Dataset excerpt
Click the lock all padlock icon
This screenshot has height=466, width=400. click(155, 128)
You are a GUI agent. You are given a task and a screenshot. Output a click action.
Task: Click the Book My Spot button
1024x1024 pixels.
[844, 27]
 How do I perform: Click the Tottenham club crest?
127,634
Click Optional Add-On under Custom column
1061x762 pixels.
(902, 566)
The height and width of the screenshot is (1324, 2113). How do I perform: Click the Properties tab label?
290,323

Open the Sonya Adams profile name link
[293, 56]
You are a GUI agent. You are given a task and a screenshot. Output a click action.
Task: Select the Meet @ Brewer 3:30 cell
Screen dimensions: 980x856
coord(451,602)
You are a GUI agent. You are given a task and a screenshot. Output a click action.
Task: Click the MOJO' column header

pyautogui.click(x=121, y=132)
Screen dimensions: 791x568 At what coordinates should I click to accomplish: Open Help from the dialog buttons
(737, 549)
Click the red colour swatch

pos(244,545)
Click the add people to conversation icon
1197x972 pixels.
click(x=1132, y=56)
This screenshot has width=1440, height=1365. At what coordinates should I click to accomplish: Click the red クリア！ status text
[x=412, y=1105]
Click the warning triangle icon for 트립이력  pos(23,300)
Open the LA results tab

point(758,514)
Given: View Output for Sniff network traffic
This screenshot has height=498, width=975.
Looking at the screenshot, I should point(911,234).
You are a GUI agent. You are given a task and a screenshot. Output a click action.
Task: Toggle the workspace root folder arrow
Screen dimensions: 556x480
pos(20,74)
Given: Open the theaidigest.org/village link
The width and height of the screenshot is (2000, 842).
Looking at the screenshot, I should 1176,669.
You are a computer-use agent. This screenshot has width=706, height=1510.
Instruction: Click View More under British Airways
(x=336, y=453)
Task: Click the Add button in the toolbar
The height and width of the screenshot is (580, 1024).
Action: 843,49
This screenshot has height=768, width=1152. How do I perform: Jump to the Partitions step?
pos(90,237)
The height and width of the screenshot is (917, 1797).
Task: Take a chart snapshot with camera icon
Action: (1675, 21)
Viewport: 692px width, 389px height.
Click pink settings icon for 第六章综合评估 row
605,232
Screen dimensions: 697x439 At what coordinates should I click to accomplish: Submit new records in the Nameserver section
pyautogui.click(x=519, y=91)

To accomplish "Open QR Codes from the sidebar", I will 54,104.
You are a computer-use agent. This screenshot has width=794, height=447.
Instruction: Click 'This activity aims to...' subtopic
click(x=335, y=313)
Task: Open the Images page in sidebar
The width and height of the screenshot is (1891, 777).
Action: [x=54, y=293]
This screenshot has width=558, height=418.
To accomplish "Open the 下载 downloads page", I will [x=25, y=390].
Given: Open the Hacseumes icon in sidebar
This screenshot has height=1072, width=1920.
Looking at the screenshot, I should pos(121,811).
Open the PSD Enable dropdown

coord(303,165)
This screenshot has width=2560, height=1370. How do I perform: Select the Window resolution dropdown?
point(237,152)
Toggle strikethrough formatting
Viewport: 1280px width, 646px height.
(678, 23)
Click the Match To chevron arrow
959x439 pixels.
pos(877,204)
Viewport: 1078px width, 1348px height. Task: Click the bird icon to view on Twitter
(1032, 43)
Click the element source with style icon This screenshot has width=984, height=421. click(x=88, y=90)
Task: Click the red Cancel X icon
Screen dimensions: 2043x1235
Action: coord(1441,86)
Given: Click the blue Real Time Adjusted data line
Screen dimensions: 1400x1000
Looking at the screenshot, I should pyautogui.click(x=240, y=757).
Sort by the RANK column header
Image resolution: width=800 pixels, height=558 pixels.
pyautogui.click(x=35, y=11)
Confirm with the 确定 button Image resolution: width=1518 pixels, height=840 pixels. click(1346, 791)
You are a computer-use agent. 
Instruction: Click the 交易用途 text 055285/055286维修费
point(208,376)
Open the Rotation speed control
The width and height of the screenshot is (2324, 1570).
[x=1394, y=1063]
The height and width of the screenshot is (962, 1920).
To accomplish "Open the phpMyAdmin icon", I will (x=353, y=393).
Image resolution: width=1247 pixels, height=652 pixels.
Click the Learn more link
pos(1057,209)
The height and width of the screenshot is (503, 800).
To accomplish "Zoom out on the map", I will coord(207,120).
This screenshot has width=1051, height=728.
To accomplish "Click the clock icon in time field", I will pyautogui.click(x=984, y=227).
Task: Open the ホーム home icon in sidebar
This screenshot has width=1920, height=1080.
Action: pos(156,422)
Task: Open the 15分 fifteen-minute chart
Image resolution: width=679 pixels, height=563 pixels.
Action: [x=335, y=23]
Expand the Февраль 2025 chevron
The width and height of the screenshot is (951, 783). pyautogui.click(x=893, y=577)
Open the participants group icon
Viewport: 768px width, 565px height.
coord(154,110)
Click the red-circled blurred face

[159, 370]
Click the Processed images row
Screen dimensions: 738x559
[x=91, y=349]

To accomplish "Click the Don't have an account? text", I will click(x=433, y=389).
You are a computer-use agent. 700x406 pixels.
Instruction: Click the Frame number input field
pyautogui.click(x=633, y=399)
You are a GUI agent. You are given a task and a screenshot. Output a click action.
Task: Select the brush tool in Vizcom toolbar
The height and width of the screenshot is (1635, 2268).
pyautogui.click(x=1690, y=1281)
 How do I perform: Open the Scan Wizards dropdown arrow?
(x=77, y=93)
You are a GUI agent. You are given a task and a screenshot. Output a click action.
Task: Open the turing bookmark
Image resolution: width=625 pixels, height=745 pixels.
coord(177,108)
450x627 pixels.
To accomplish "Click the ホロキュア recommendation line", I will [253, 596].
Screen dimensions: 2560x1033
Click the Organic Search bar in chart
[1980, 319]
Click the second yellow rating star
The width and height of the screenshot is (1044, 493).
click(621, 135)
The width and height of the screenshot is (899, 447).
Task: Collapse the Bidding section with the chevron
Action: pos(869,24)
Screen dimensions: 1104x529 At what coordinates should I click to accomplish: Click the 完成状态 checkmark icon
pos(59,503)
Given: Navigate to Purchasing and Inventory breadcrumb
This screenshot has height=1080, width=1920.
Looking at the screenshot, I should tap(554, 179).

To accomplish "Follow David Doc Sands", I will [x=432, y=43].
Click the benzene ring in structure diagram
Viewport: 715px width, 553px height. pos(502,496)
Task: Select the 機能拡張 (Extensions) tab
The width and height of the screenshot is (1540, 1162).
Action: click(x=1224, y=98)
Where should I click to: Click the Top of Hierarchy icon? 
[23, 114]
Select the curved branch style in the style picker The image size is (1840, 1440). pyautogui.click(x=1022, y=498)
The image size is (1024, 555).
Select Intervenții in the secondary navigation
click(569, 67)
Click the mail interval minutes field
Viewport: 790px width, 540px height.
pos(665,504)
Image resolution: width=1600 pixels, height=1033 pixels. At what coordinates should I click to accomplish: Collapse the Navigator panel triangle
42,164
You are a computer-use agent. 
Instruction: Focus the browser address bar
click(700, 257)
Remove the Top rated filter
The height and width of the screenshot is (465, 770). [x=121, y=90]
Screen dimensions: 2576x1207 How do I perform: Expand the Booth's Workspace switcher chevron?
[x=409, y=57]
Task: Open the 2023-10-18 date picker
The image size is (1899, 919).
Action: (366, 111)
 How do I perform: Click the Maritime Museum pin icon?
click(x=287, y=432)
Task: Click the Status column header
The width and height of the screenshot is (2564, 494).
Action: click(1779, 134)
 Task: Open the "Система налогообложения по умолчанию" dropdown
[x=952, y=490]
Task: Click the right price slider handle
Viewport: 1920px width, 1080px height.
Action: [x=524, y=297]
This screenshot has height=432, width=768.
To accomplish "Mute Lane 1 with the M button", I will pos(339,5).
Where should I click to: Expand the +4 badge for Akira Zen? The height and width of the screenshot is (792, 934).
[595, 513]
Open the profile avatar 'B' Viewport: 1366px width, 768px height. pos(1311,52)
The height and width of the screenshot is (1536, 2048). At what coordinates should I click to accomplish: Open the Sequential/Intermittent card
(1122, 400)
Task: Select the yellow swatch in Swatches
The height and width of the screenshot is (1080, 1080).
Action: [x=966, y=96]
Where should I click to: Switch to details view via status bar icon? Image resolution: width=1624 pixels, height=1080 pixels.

Directive
Format the lines between the one containing "Image resolution: width=1247" and the one containing "will pyautogui.click(x=984, y=227).", inclusive, as a numbered list with blank lines omitted.

Solution
1. Image resolution: width=1247 pixels, height=652 pixels.
2. Click the Learn more link
3. pos(1057,209)
4. The height and width of the screenshot is (503, 800).
5. To accomplish "Zoom out on the map", I will coord(207,120).
6. This screenshot has width=1051, height=728.
7. To accomplish "Click the clock icon in time field", I will pyautogui.click(x=984, y=227).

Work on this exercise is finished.